What the exercise asks: Rewrite all of the records below, changing every "pixels" to "px" and leaving everything else as it is. Omit the pictures from your answer.

■ ■ ■ ■ ■ ■ ■

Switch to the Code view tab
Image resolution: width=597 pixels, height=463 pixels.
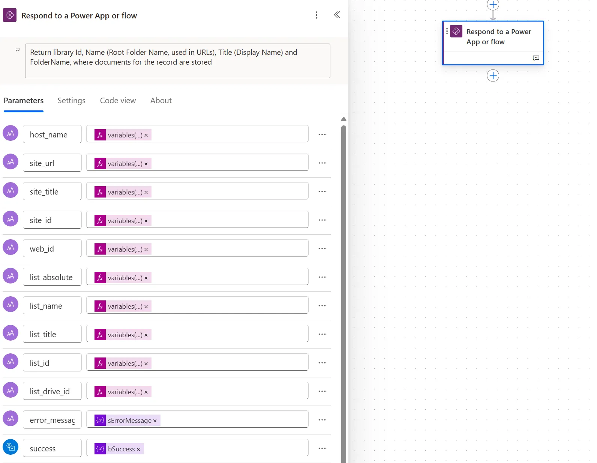click(118, 101)
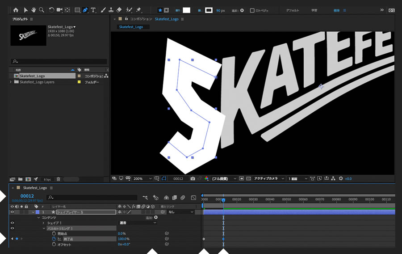Hide the シェイプレイヤー S layer eye toggle
The height and width of the screenshot is (254, 402).
coord(12,212)
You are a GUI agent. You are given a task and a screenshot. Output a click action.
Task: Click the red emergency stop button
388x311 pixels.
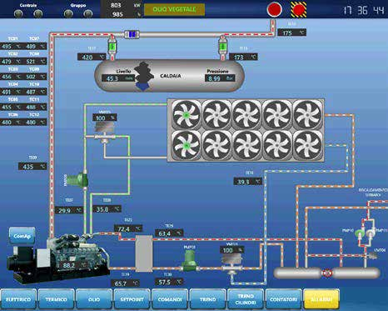coord(275,9)
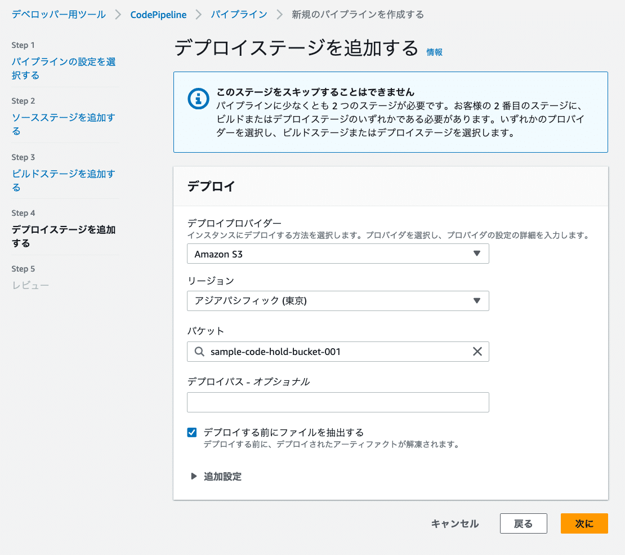Click キャンセル to cancel the pipeline setup

(454, 523)
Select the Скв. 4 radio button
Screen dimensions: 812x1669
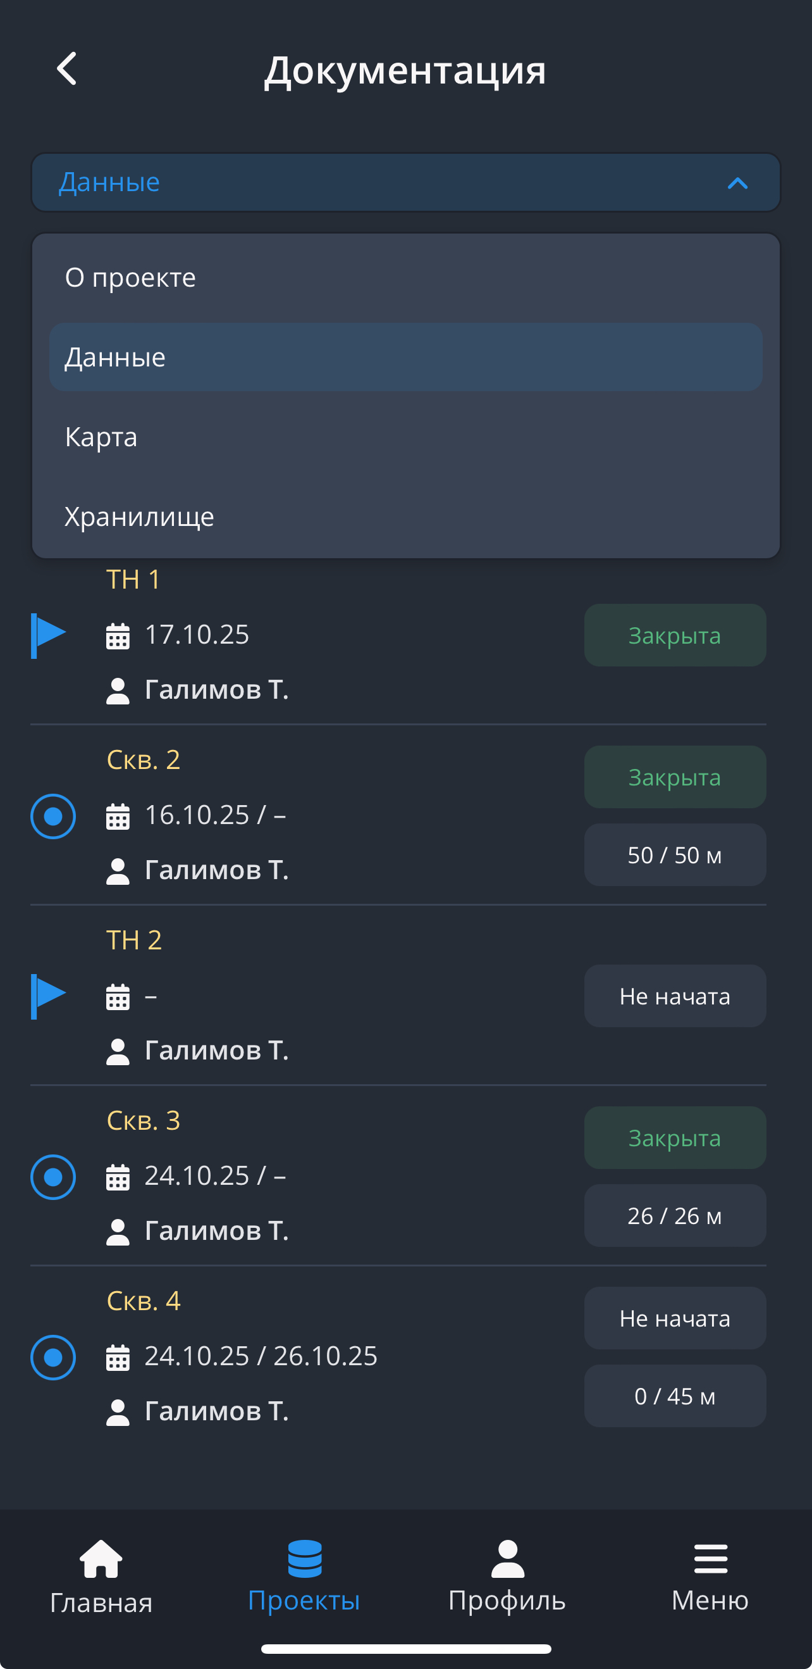pyautogui.click(x=53, y=1357)
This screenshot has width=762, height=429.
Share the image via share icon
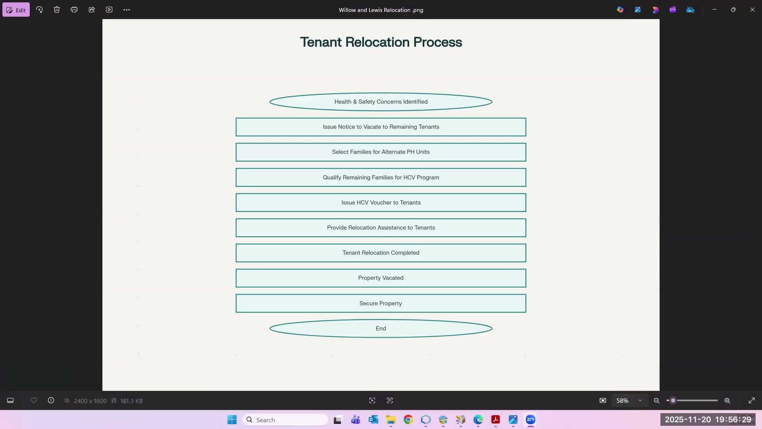(92, 10)
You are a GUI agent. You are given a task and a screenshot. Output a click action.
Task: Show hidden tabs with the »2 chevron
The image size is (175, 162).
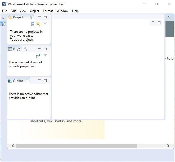(25, 49)
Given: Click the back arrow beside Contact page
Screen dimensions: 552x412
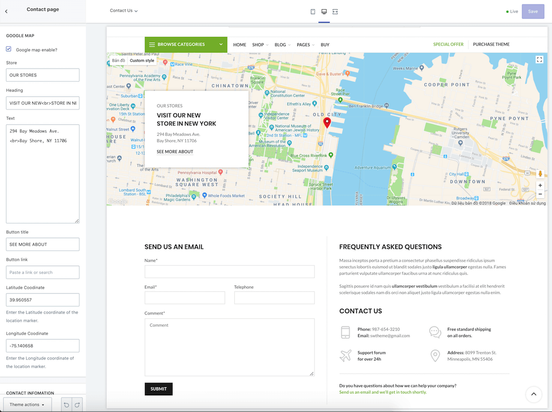Looking at the screenshot, I should [6, 11].
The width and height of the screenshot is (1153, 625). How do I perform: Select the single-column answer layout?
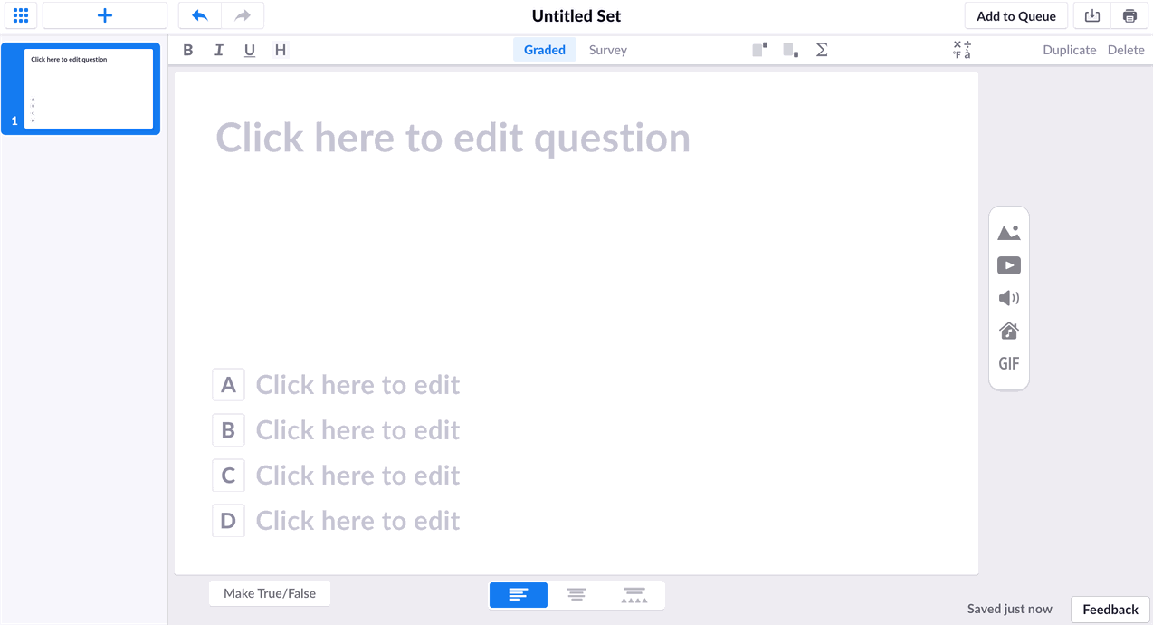tap(518, 594)
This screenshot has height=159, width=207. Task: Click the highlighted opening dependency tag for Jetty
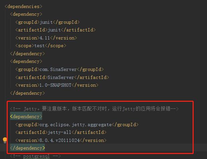click(26, 116)
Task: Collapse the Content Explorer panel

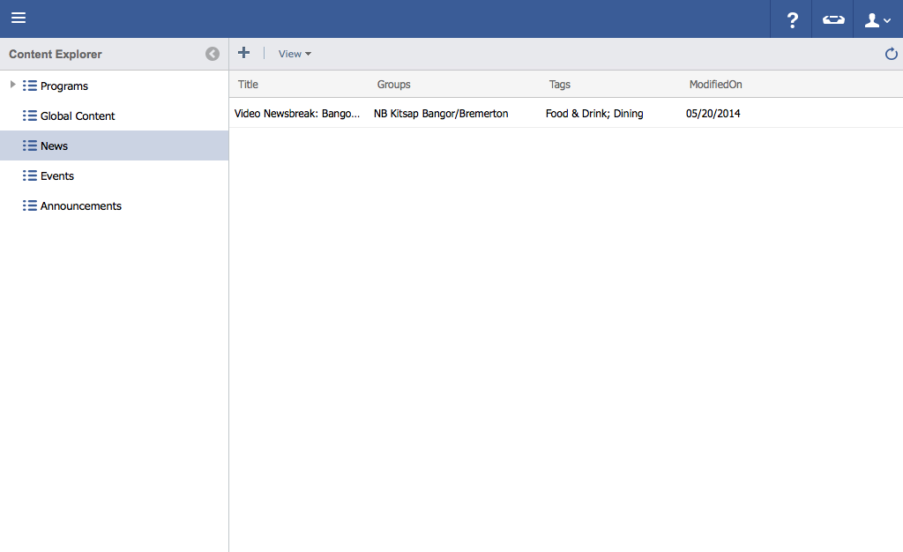Action: 213,54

■ ■ ■ ■ ■ ■ ■

Written response:
Switch to the Code view tab
Image resolution: width=597 px, height=463 px.
click(118, 101)
Hide the シェイプレイヤー S layer eye toggle
The height and width of the screenshot is (254, 402).
coord(12,212)
You are a GUI agent. You are given a task and a screenshot. Output a click action.
Task: Click the red emergency stop button
388x311 px.
coord(275,9)
Click キャンセル to cancel the pipeline setup

(454, 523)
Select the Скв. 4 radio button
Screen dimensions: 812x1669
pyautogui.click(x=53, y=1357)
This screenshot has width=762, height=429.
Share the image via share icon
(92, 10)
You are a GUI agent. You are given a task and a screenshot. Output a click action.
Task: Show hidden tabs with the »2 chevron
The image size is (175, 162).
(25, 49)
Given: Click the back arrow beside Contact page
Screen dimensions: 552x412
Looking at the screenshot, I should [6, 11].
The width and height of the screenshot is (1153, 625). How do I perform: Select the single-column answer layout?
tap(518, 594)
This screenshot has height=159, width=207. Task: Click the highlighted opening dependency tag for Jetty
click(26, 116)
Task: Collapse the Content Explorer panel

Action: 213,54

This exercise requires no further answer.